Le quemaba una mejilla. Seguro que se le había quedado un poco helada la noche anterior cuando fue con Sven-Erik a llamar a las puertas, andando sobre el hielo. Pero nadie de las cabañas vecinas había visto nada. Ella y sus compañeros preguntaron en la estación turística, despertaron a los turistas esquiadores y retuvieron a los que estaban en el bar. Nadie sabía nada de la mujer. También se habían puesto en contacto con los propietarios de la cabaña donde la habían encontrado. Parecían sinceramente afectados y no reconocieron a la mujer muerta de la fotografía.

Anna-Maria pensó en un posible desarrollo de los acontecimientos. Está claro que se puede salir a hacer ejercicio sobre las huellas de una motonieve con la cara maquillada. Quizá corriera por la carretera de Noruega. Se para un coche. Es alguien a quien ella conoce. Alguien que le pregunta si quiere que la lleve. ¿Y después? ¿Se sienta en el coche y le dan un golpe en la cabeza? O siguen camino y luego se van un rato a la sauna. La violan, ella se defiende y le clavan un cuchillo.

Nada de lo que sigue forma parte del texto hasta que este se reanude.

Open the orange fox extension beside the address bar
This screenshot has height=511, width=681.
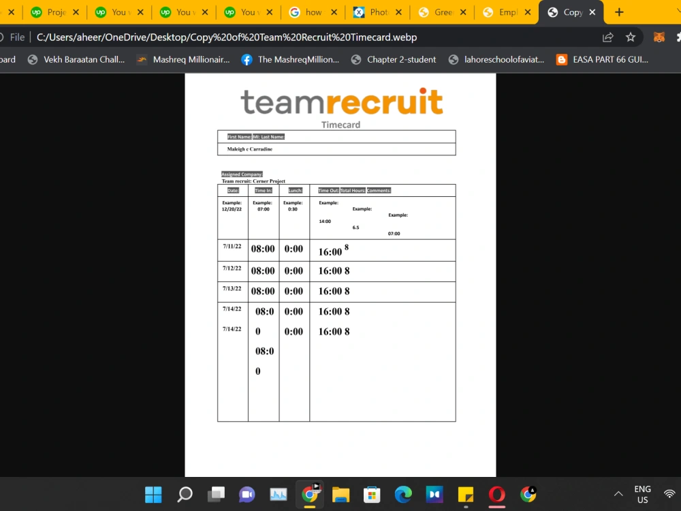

O era un desconocido. Ella va corriendo por la carretera de Noruega. Un hombre pasa en un coche. Se da la vuelta un poco más adelante. Quizá la atropella con el coche y la sube al asiento de atrás, donde es más fácil de manejar. Y no hay nadie a la vista. La lleva hasta una cabaña…

Anna-Maria le da la vuelta a la almohada e intenta volverse a dormir.

Igual no la violaron, piensa después. Igual corría sobre las huellas de una motonieve sobre el lago. Se encontró con un loco perdido con el cuerpo lleno de drogas y un cuchillo en el bolsillo. De ésos hay por todas partes. También en los lagos. La pesadilla de todas las mujeres. Encontrarse con el hombre equivocado justo cuando le da la locura.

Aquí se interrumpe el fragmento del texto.